LoomVideo: 멀티모달 입력을 비디오 생성 및 편집으로 통합

초록

통합 비디오 생성 및 편집 모델을 개발하여 인터리브된 다중 모달 입력을 해석하는 것은 유망하면서도 도전적인 최첨단 연구 분야이다. 기존의 통합 프레임워크는 주로 대규모 모델(일반적으로 13B 파라미터 이상)에 의존하며, 소스 비디오 조건을 시퀀스 토큰 연결을 통해 통합하여 편집을 수행한다. 이러한 연결은 시퀀스 길이를 필연적으로 두 배로 늘려 자기 주의 메커니즘의 계산 복잡성을 네 배로 증가시키고 과도한 오버헤드를 초래한다. 이러한 병목 현상을 해결하기 위해, 우리는 LoomVideo를 제안한다. 이는 비디오 생성과 편집을 모두 수행하는 고효율 5B 파라미터 통합 아키텍처이다. LoomVideo는 표준 텍스트 인코더를 다중 모달 대규모 언어 모델(MLLM)로 대체하고, Deepstack 주입 메커니즘을 사용하여 다층 MLLM 특징을 확산 트랜스포머(DiT)와 정렬한다. 핵심적으로, 우리는 비디오 편집을 위해 제로 오버헤드의 Scale-and-Add 조건화 방식을 도입한다. 깨끗한 소스 비디오 잠재 변수를 노이즈가 추가된 대상 잠재 변수에 스케일링하여 직접 더함으로써, 이 우아한 설계는 토큰 연결의 필요성을 제거하여 계산 비용을 획기적으로 줄이면서도 복잡한 비강체 편집에 강력한 성능을 유지한다. 또한, Negative Temporal RoPE 전략을 매끄럽게 통합하여 여러 참조 이미지를 처리한다. 광범위한 실험을 통해, 우리의 소형 5B 모델이 포괄적 벤치마크에서 최첨단 또는 경쟁력 있는 성능을 달성하며, 전자상거래 및 패션 생성 시나리오에서 탁월한 우수성을 보인다. 제로 오버헤드 조건화 메커니즘 덕분에 LoomVideo는 유사한 성능의 모델 대비 추론 속도에서 최소 5.41배 가속을 달성하여, 실용적이고 효율적인 비디오 기반 모델을 위한 길을 열어준다.

English

Developing unified video generation and editing models capable of interpreting interleaved multimodal inputs is a promising yet challenging frontier field.

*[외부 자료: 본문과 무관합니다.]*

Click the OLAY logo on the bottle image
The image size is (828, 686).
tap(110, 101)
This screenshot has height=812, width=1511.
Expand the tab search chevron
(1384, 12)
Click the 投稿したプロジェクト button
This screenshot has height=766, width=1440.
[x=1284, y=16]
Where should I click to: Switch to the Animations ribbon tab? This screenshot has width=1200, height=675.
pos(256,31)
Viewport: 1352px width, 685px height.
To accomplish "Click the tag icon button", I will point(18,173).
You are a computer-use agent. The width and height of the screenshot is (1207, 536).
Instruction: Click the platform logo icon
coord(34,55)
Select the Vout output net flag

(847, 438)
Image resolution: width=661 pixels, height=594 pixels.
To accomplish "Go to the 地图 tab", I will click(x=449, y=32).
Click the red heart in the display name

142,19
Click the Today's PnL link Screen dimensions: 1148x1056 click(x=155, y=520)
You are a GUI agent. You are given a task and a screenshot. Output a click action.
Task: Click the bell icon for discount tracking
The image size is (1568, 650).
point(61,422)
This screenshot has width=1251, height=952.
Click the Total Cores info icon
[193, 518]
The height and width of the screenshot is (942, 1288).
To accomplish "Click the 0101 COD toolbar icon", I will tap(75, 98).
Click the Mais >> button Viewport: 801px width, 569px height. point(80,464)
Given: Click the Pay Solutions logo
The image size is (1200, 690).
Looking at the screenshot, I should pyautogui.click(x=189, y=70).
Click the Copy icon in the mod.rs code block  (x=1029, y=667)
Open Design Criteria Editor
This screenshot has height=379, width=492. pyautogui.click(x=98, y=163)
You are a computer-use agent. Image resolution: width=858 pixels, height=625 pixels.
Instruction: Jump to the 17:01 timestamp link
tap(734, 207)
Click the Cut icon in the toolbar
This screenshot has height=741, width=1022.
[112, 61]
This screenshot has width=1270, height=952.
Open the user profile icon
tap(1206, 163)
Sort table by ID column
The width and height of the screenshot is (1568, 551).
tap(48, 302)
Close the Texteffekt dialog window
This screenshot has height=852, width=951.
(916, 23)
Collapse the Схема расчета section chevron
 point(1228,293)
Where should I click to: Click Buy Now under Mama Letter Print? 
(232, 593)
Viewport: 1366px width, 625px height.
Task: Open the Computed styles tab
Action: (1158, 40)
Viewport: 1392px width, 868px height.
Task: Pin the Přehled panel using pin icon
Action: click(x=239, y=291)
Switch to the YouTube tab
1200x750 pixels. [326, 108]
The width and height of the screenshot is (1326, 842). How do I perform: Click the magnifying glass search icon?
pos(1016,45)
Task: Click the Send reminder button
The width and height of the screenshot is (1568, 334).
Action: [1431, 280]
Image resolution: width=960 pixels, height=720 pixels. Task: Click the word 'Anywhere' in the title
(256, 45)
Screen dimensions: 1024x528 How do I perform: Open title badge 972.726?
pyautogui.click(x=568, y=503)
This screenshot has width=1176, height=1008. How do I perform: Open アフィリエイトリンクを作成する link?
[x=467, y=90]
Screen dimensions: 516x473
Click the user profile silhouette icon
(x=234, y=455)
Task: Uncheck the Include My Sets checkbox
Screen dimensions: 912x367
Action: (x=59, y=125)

Existing unified frameworks predominantly rely on massive models (typically 13B parameters or more) and incorporate source video conditions for editing by concatenating sequence tokens. This concatenation inevitably doubles the sequence length, quadrupling the computational complexity of the self-attention mechanism and introducing prohibitive overhead. To address these bottlenecks, we present LoomVideo, a highly efficient 5B-parameter unified architecture for both video generation and editing. LoomVideo replaces the standard text encoder with a Multimodal Large Language Model (MLLM) and employs Deepstack injection mechanism to align multi-layer MLLM features with the Diffusion Transformer (DiT). Crucially, we introduce a zero-overhead Scale-and-Add conditioning approach for video editing. By scaling and directly adding the clean source video latent to the noised target latent, this elegant design eliminates the need for token concatenation, drastically reducing computational cost while maintaining robust capabilities for complex, non-rigid edits. Furthermore, a Negative Temporal RoPE strategy is seamlessly integrated to handle multiple reference images. Extensive experiments demonstrate that our compact 5B model achieves state-of-the-art or highly competitive performance across comprehensive benchmarks, exhibiting exceptional superiority in e-commerce and fashion generation scenarios. Benefiting from the zero-overhead conditioning mechanism, LoomVideo achieves at least a 5.41x acceleration in inference speed compared to models of similar capabilities, paving the way for highly practical and efficient video foundation models.